> **EXERCISE OBJECTIVE**
Rewrite the stretch of records from the start through the line containing "Sale of illiquid asset (666, 902)", with the requests included. Offset every coordinate in the answers by -31.

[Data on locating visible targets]
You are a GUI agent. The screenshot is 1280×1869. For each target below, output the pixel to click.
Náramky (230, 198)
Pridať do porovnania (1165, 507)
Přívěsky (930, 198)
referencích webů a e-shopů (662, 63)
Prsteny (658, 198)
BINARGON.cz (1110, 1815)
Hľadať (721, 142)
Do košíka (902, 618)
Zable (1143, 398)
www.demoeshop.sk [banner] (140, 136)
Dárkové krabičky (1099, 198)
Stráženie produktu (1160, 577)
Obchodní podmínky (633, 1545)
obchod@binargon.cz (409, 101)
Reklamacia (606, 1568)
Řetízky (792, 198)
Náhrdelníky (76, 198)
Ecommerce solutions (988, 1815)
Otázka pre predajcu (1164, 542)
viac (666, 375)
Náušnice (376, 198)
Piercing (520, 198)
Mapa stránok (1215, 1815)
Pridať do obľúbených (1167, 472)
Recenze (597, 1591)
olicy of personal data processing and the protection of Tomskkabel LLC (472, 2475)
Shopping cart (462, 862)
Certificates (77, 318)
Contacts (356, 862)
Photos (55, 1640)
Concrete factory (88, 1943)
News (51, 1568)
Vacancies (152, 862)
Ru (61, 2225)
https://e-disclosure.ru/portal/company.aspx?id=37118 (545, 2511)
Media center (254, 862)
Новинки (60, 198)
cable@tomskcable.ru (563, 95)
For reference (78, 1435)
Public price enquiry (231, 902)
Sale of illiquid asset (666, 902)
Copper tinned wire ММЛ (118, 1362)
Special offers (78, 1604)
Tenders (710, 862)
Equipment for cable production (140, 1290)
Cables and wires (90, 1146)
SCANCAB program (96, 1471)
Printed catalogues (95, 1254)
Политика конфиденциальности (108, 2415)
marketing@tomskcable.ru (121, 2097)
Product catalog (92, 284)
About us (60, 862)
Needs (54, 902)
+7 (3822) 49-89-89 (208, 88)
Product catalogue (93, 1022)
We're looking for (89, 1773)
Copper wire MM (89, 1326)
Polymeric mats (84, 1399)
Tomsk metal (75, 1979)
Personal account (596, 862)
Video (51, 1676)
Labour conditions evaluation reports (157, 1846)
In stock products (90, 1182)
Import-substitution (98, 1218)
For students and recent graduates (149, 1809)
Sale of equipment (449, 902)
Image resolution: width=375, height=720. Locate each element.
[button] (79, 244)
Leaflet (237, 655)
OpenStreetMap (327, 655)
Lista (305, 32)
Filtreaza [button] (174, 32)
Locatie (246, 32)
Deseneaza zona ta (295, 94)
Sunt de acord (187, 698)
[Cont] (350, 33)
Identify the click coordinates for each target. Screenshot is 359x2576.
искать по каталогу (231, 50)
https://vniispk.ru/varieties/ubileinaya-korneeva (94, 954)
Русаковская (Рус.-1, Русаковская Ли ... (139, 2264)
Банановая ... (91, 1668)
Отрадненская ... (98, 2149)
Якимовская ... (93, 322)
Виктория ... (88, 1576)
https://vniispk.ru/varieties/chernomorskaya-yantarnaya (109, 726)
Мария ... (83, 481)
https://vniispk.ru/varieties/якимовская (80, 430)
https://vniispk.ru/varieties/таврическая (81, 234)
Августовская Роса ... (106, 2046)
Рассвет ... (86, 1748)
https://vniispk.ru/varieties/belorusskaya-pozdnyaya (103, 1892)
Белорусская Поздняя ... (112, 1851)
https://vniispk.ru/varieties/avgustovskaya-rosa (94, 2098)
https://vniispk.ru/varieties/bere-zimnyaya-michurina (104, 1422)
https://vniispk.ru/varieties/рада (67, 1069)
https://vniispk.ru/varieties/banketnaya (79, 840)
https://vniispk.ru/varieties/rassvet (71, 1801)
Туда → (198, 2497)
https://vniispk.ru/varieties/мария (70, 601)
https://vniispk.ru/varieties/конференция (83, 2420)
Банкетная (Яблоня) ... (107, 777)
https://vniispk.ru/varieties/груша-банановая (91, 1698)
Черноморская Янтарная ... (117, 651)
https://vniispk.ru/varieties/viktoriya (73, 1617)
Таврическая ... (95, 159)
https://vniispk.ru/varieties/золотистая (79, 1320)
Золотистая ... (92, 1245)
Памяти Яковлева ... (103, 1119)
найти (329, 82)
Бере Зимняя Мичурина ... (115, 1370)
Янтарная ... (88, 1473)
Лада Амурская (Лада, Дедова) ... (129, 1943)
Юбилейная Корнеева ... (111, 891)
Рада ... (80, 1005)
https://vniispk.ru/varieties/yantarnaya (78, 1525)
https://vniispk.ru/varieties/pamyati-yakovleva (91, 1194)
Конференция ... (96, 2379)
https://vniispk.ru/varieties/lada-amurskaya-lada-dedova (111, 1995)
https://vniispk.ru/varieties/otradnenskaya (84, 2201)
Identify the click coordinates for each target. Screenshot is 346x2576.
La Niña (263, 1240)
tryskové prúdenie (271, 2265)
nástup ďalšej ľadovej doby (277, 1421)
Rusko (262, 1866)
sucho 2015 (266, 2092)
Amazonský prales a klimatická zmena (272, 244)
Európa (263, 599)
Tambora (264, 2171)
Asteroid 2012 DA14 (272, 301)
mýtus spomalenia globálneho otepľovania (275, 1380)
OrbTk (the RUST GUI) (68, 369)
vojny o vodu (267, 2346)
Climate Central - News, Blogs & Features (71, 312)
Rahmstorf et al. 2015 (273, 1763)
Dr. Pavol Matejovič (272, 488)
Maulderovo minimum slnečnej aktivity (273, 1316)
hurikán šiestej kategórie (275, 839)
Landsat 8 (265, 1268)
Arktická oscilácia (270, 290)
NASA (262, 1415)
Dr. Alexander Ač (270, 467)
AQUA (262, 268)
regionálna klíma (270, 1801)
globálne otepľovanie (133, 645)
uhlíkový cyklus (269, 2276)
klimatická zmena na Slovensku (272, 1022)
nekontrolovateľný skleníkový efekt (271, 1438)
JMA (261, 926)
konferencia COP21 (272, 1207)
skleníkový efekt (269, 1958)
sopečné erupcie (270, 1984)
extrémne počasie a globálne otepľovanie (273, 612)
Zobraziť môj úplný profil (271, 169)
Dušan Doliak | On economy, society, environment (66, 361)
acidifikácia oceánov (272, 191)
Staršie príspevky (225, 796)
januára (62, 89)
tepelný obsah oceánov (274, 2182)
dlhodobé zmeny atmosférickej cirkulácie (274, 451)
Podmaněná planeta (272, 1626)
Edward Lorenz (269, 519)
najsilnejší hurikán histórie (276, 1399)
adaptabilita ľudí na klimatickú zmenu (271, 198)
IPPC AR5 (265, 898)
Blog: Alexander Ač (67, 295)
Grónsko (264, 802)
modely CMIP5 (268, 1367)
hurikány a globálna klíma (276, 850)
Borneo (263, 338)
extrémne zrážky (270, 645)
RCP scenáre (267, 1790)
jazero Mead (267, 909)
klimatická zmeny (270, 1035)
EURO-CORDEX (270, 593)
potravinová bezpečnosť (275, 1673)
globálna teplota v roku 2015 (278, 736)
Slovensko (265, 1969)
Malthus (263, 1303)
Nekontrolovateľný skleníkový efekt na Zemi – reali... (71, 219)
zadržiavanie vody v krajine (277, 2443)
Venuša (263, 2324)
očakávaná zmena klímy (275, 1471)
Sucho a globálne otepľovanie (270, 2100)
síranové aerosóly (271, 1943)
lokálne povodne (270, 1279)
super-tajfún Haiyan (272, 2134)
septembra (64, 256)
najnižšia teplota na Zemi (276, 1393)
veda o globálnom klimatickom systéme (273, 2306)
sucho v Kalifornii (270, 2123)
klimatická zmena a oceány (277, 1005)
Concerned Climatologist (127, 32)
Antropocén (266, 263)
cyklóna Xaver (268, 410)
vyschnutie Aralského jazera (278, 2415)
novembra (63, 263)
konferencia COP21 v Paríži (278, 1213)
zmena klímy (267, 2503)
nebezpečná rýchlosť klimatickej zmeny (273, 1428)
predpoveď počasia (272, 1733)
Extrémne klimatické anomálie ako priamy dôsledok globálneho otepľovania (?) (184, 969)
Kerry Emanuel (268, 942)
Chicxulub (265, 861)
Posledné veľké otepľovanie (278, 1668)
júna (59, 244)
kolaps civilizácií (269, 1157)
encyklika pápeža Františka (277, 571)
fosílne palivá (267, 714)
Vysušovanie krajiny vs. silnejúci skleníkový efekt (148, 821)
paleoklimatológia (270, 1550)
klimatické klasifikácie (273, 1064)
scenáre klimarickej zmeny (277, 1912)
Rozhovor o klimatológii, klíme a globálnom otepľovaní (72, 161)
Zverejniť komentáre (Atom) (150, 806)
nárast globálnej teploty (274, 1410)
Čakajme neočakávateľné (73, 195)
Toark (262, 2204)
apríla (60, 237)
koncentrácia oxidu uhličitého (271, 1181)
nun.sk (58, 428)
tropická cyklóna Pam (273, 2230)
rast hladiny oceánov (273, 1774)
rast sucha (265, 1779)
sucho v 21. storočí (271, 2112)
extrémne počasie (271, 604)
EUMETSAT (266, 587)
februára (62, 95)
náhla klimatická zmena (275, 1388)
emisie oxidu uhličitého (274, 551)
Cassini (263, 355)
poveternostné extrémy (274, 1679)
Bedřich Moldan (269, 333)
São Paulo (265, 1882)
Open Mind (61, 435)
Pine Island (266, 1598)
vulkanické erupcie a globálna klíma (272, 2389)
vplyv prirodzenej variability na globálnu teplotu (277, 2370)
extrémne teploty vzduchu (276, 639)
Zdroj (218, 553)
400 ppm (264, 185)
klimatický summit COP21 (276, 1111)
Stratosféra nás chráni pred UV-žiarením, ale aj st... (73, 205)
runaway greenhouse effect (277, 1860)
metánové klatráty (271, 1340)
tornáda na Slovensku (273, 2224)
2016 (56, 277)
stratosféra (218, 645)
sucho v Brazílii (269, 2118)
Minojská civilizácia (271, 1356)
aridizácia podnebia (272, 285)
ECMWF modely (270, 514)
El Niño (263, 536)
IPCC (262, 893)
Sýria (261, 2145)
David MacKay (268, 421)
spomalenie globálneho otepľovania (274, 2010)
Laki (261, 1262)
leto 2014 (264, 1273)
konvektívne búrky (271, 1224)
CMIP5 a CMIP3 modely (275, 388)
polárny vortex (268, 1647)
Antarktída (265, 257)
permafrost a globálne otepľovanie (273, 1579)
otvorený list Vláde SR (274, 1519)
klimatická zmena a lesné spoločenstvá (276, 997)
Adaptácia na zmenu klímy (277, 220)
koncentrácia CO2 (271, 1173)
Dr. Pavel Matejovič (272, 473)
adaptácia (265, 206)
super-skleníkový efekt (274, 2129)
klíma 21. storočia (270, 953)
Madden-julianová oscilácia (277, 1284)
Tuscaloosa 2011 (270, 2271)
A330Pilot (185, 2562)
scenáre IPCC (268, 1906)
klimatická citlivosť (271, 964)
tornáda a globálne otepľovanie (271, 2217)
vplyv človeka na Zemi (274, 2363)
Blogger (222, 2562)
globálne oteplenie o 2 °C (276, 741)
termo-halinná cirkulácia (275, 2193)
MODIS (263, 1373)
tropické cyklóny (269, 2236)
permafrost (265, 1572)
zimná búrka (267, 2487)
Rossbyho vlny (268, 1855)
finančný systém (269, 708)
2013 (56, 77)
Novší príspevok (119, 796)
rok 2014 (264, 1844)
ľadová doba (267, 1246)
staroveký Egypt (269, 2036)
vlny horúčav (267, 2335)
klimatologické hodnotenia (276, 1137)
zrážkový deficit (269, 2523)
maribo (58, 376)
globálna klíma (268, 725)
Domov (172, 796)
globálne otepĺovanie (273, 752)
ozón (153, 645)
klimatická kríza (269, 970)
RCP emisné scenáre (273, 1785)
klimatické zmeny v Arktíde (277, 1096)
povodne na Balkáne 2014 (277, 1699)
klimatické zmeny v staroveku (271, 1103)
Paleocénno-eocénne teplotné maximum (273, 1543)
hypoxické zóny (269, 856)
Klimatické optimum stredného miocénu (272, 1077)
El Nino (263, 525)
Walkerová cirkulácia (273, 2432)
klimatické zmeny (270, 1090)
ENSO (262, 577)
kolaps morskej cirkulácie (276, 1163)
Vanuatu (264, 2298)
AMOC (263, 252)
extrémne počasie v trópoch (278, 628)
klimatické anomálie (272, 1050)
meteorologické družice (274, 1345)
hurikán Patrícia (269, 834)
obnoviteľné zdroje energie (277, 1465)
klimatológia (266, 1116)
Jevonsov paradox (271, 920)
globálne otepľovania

> **SOLUTION TO THIS EXERCISE**
You are a GUI agent. The screenshot is 1280×1869. For each target below, output the pixel to click.
Náramky (199, 167)
Pridať do porovnania (1134, 476)
Přívěsky (899, 167)
referencích webů a e-shopů (631, 32)
Prsteny (627, 167)
BINARGON.cz (1079, 1784)
Hľadať (690, 111)
Do košíka (871, 587)
Zable (1112, 367)
www.demoeshop.sk [banner] (109, 105)
Dárkové krabičky (1068, 167)
Stráženie produktu (1129, 546)
Obchodní podmínky (602, 1514)
obchod@binargon.cz (378, 70)
Reklamacia (575, 1537)
Řetízky (761, 167)
Náhrdelníky (45, 167)
Ecommerce solutions (957, 1784)
Otázka pre predajcu (1133, 511)
viac (635, 344)
Náušnice (345, 167)
Piercing (489, 167)
Mapa stránok (1184, 1784)
Pridať do obľúbených (1136, 441)
Recenze (566, 1560)
olicy of personal data processing and the protection of Tomskkabel LLC (441, 2444)
Shopping cart (431, 831)
Certificates (46, 287)
Contacts (325, 831)
Photos (24, 1609)
Concrete factory (57, 1912)
News (20, 1537)
Vacancies (121, 831)
Ru (30, 2194)
https://e-disclosure.ru/portal/company.aspx?id=37118 (514, 2480)
Media center (223, 831)
Новинки (29, 167)
cable@tomskcable.ru (532, 64)
For reference (47, 1404)
Public price enquiry (200, 871)
Sale of illiquid asset (635, 871)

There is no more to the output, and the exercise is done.